We tested this workflow on two MDRs with relative widths 2 × 10⁻³ and 9 × 10⁻⁴ using massive simulations with n up to 768 and 1024, respectively. After extrapolation the Mie reference can be approached with extreme accuracy: peak positions are reproduced with errors less than 0.07% and 0.4% of their widths, respectively. Alternatively, if only the simulations with n< 320 and 256 are considered (simulation times are 11 and 45 times faster than that for full ranges of n), the peak positions are still reproduced satisfactory: within 0.8% and 7%, respectively. Thus, it is feasible to satisfactory simulate MDRs with relative width of 10⁻⁴ if the computational hardware supports n = 2048 (requires about 6 TB of memory). Addressing MDRs with relative widths below 10⁻⁵ would require more than a PB, making it not feasible at this time. More practical, however, is not to reproduce the well-known Mie results but rather to use this DDA workflow to study the evolution of the MDR under non-axisymmetric deformations of a sphere or a spheroid.

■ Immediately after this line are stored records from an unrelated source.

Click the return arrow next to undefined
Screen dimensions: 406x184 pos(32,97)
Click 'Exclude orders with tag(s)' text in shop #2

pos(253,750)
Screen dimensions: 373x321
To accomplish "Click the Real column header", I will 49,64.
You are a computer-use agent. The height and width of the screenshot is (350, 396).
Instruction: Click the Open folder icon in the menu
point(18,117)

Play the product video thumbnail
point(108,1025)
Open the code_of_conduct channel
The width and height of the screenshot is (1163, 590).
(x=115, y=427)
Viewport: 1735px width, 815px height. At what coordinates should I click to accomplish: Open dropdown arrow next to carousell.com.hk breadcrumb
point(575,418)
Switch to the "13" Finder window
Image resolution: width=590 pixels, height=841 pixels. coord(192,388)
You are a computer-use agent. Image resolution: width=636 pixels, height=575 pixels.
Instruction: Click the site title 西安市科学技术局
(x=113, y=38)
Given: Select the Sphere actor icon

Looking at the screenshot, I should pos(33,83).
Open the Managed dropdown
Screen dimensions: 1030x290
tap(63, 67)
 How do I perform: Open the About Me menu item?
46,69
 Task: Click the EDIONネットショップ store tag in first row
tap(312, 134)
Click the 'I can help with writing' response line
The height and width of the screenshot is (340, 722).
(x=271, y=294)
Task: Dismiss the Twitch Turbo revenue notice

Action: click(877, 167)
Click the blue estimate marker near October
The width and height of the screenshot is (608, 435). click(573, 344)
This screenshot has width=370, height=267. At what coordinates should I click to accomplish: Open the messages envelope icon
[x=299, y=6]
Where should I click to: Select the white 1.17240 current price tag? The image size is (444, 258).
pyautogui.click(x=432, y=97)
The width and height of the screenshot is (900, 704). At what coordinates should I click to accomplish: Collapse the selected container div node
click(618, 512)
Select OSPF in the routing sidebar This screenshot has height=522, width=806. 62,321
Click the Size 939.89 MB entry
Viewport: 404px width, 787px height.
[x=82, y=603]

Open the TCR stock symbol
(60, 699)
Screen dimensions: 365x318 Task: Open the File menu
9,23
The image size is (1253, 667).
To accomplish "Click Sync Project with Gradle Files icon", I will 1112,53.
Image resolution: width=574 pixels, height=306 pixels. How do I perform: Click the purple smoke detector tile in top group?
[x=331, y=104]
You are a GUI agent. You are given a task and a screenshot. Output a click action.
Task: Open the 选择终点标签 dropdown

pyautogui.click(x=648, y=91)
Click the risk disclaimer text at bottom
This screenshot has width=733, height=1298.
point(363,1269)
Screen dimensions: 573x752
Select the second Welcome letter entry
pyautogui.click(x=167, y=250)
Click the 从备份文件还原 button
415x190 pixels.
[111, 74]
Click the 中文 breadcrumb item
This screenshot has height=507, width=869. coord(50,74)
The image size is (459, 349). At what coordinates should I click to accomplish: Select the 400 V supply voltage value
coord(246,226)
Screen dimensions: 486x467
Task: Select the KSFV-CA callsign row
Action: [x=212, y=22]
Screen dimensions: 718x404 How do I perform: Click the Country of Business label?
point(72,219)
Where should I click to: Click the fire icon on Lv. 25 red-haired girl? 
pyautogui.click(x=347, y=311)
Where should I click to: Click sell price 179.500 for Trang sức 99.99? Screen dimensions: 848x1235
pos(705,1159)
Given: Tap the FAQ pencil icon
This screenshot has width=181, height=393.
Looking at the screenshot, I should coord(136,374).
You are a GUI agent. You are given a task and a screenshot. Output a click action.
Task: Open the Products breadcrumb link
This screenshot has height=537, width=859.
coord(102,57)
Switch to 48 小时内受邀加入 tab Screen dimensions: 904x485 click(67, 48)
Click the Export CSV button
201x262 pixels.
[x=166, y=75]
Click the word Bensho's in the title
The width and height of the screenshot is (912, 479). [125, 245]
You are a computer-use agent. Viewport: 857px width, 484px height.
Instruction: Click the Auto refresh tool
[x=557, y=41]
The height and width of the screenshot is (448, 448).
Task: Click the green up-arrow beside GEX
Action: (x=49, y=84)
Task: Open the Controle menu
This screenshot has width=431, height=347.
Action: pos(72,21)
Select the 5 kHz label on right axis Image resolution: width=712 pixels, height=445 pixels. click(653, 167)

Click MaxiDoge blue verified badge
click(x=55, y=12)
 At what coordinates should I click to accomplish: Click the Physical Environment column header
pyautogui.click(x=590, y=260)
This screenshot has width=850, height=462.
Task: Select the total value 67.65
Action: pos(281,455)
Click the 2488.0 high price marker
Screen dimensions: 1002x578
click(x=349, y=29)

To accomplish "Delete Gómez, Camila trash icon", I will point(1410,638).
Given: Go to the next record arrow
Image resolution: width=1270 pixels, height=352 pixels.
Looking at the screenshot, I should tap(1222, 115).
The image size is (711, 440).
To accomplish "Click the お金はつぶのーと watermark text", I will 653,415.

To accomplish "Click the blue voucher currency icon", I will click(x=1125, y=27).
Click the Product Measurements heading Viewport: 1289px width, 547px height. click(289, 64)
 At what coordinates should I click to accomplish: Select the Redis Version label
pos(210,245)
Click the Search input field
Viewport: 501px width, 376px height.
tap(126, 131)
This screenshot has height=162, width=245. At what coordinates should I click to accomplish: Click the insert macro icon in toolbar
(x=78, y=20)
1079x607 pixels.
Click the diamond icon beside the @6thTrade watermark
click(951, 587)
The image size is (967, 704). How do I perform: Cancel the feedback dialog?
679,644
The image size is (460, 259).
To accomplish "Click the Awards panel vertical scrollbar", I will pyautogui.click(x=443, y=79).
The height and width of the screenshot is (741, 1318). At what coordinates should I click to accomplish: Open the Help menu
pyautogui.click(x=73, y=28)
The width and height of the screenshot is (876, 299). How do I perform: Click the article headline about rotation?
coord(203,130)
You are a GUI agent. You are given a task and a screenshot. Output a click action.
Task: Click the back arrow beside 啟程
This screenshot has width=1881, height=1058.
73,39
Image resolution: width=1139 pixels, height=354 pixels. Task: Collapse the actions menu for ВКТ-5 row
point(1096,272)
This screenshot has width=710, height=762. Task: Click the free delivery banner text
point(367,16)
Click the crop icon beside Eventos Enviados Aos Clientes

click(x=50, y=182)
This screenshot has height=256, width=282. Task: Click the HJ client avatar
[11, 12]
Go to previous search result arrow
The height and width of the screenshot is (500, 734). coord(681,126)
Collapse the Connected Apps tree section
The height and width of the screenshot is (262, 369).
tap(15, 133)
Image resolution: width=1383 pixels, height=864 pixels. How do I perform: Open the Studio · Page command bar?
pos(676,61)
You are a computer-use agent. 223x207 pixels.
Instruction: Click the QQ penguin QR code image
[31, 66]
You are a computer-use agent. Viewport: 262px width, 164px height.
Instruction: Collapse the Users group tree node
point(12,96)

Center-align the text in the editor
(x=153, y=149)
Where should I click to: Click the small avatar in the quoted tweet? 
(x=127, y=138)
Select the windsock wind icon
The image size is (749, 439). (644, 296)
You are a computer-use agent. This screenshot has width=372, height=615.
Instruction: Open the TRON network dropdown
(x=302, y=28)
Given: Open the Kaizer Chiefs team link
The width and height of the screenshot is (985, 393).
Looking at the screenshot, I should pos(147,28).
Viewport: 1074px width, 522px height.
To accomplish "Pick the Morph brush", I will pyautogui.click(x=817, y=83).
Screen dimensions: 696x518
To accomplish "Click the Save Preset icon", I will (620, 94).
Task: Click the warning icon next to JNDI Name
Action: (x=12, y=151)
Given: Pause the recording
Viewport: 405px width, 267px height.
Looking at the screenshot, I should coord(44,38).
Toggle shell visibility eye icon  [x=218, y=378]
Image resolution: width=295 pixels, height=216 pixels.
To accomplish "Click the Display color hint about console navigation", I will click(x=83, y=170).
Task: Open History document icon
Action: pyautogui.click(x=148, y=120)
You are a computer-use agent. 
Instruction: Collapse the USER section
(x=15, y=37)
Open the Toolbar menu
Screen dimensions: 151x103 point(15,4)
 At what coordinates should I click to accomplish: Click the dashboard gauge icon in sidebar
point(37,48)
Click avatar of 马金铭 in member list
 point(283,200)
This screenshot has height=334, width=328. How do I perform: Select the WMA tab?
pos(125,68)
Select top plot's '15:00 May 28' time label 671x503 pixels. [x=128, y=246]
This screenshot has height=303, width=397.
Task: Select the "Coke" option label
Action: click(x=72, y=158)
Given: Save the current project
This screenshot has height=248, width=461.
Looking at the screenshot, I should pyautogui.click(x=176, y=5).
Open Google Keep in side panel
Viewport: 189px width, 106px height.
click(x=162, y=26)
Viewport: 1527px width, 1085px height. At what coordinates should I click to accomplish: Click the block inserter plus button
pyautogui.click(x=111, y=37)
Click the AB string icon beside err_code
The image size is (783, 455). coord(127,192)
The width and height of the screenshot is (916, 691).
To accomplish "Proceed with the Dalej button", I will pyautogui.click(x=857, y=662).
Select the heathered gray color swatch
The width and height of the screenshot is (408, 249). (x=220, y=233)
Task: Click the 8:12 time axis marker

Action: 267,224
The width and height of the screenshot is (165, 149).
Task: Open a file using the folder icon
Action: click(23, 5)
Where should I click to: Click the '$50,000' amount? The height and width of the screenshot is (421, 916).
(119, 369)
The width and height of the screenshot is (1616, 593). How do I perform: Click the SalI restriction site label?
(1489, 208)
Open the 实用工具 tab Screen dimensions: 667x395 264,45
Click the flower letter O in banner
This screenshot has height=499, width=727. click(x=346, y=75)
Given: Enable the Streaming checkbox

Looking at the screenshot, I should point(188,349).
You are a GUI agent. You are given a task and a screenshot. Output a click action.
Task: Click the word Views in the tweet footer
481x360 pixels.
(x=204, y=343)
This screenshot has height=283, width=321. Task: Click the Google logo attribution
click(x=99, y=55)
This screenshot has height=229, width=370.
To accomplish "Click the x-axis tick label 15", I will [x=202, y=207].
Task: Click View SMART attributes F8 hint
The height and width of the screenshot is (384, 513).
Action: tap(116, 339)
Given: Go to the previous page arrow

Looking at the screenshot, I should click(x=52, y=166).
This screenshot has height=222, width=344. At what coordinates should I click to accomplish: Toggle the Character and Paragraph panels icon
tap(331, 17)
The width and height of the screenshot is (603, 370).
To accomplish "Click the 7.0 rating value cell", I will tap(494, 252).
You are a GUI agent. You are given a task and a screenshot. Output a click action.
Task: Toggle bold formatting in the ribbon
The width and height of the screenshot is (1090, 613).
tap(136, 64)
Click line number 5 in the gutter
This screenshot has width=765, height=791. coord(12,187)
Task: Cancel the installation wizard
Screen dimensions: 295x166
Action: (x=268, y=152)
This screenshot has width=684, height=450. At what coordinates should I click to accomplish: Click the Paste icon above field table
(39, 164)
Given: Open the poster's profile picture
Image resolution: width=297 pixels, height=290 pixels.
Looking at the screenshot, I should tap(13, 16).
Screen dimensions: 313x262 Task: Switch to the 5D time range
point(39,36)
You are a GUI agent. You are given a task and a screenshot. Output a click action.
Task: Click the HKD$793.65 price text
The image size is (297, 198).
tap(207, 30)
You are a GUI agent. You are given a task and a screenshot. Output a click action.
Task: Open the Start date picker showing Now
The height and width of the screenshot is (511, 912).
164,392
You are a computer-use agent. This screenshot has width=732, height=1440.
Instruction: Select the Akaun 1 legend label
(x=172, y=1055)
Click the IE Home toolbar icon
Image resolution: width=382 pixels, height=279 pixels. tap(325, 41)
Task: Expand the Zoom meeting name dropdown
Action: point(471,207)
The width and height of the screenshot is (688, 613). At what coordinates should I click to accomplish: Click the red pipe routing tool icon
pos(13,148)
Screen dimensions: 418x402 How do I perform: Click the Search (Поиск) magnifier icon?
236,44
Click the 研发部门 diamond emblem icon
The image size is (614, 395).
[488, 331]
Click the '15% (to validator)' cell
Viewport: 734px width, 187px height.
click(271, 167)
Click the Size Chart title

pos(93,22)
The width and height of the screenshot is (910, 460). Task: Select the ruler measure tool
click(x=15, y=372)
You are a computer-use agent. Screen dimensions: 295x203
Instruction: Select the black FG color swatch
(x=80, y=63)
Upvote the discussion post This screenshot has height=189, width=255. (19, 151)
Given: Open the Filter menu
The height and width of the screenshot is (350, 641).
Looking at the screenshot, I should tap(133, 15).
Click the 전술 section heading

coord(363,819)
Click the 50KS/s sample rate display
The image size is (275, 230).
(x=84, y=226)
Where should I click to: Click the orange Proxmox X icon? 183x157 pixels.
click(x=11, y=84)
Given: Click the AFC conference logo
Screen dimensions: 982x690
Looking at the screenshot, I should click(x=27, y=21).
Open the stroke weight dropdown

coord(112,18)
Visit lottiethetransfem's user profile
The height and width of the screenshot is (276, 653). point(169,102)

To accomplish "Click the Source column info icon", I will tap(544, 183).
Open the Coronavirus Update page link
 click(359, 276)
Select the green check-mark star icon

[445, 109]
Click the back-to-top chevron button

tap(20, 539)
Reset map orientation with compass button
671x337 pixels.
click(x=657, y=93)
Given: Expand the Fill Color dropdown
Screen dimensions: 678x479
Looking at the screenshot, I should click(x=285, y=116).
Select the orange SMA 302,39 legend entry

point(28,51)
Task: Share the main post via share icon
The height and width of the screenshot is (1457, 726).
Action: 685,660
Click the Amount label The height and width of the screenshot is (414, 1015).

The DDA with standard discretization level is inadequate for most MDRs, the same is expected for any volume- or surface-discretization methods. Thus the last conclusion is that MDRs should be explicitly avoided in systematic sphere-based benchmarks for any simulation methods, unless they are aimed at MDRs themselves. More specifically, x = 20 and m = 1.6 is a combination of round numbers (easy to stumble upon) that should not be used.